Finalement, l'analyse du CGDD est donc défavorable à l'allongement de la garantie, sauf à ce qu'elle se fasse dans le cadre d'"une coordination entre un grand nombre d'acteurs, par exemple au niveau européen", pour qu'elle ait un impact environnemental significatif. En revanche, l'affichage de la durée de vie des produits est qualifié de "solution prometteuse".
Afficher la durée de vie
Avec l'affichage de la durée de vie des produits, l'objectif est de réduire l'asymétrie de l'information, c'est-à-dire l'écart entre l'information détenue par les producteurs et celle connue des consommateurs. Sur le plan théorique, les consommateurs privilégient les biens les moins chers, car ils ne peuvent pas différencier les produits chers de haute qualité et de durée de vie élevée par rapport aux produits chers de basse qualité sur lequel le producteur ferait un profit élevé. "Par conséquent, il n'achète que des produits de prix bas, qui correspondent à de faibles durées de vie", conclut la note, ajoutant qu'in fine "seuls les produits de basse qualité (de durée de vie faible) restent sur le marché". Bien sûr, dans la réalité, le consommateur connaît en partie la qualité des produits, mais son information n'est pas aussi complète que celle du producteur.

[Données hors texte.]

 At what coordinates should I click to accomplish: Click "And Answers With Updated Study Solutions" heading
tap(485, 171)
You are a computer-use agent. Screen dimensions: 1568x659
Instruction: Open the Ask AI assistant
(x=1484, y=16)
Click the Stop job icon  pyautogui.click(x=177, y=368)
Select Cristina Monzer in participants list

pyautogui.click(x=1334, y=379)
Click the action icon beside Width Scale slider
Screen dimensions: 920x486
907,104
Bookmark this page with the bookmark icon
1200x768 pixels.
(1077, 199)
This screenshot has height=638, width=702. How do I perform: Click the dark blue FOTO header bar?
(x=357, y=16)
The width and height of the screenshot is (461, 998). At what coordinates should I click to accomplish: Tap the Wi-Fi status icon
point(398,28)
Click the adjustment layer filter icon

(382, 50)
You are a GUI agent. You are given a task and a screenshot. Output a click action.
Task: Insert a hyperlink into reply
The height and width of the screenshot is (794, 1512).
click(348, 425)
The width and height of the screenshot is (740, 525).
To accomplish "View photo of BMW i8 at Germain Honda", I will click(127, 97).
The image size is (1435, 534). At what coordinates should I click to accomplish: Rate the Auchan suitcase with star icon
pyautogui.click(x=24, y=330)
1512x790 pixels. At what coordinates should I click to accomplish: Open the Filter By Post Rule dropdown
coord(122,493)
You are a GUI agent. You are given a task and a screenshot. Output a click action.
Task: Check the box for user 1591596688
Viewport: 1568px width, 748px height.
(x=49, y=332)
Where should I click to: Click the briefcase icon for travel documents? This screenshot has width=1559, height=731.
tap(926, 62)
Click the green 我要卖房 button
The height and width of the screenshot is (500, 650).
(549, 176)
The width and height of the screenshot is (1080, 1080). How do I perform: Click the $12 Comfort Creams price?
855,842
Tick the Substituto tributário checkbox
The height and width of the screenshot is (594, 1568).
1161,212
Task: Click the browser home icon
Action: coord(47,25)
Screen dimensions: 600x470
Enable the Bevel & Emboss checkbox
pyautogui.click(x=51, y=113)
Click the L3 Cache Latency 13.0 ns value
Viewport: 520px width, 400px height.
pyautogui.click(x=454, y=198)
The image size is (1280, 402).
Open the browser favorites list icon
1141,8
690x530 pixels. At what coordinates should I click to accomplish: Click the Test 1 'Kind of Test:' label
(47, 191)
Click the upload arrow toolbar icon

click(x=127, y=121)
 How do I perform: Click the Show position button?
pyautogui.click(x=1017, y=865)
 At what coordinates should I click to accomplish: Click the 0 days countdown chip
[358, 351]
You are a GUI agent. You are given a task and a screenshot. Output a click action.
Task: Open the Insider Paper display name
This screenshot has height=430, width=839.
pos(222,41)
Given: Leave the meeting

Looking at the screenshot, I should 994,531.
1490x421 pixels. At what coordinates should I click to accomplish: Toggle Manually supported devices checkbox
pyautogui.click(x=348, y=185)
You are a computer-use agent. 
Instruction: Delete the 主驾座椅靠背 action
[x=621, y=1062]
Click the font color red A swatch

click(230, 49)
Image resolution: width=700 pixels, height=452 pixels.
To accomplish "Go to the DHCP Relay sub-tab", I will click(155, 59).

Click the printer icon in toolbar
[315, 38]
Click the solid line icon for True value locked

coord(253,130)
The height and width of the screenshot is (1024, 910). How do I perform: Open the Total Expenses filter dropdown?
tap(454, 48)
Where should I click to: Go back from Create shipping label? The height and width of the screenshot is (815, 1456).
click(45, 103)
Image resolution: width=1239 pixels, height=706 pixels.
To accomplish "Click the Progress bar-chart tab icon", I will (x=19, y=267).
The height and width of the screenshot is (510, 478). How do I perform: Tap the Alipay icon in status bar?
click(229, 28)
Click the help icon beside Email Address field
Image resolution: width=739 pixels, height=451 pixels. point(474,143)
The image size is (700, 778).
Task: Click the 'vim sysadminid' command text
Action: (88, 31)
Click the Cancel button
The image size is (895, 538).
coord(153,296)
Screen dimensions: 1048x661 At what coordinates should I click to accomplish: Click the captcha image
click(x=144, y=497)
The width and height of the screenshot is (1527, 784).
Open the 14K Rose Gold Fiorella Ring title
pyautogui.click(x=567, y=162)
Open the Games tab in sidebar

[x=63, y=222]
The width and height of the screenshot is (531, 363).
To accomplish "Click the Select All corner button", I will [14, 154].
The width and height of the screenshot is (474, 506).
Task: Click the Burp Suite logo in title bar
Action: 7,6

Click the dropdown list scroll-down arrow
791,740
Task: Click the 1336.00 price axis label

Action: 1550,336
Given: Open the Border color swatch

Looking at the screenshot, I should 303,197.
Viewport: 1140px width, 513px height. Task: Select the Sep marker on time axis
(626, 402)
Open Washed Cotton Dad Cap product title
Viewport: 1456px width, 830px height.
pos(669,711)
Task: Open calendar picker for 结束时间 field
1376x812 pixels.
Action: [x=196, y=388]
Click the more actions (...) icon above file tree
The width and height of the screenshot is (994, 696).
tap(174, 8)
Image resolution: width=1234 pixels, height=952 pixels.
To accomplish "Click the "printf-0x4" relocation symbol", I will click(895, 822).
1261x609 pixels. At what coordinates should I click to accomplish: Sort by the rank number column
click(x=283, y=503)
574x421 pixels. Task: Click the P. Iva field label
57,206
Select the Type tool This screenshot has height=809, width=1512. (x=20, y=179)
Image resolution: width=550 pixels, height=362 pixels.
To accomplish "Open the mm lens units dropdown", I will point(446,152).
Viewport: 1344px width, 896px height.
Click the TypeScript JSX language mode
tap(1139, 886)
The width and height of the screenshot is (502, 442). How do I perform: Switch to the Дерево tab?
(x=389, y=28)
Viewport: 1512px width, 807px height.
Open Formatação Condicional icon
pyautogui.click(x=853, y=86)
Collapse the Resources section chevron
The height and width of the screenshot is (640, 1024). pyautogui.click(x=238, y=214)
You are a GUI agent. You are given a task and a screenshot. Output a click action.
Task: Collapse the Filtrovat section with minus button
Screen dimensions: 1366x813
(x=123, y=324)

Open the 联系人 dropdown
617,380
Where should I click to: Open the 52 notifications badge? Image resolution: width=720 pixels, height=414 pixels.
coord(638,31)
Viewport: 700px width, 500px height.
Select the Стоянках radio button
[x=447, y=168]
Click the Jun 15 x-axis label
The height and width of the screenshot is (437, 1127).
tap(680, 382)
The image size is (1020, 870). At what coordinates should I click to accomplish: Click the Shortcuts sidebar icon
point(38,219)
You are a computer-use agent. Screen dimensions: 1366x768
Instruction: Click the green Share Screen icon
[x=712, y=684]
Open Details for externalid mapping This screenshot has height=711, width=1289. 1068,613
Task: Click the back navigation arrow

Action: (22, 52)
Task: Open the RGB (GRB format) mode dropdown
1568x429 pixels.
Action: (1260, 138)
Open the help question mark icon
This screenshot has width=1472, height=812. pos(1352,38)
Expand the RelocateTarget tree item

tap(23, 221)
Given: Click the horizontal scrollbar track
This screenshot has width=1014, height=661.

Selon le CGDD, l'affichage de la durée de vie des produits permet au consommateur de mieux arbitrer entre le prix des produits et leur durée de vie. Concrètement, le CGDD envisage deux pistes. La première est l'affichage du nombre de cycles d'utilisation ou d'une unité temporelle, comme par exemple le temps moyen entre les pannes (en anglais, le mean time between failures (MTBF)). L'autre option est un affichage catégoriel qui attribuerait une note aux produits (A, B, C, D…) comme pour l'efficacité énergétique par exemple. Mais l'enthousiasme du CGDD pour l'affichage de la durée de vie est mesuré : "Ceci renvoie à des considérations de faisabilité opérationnelle et de coût qu'il est nécessaire d'investiguer", pondère-t-il.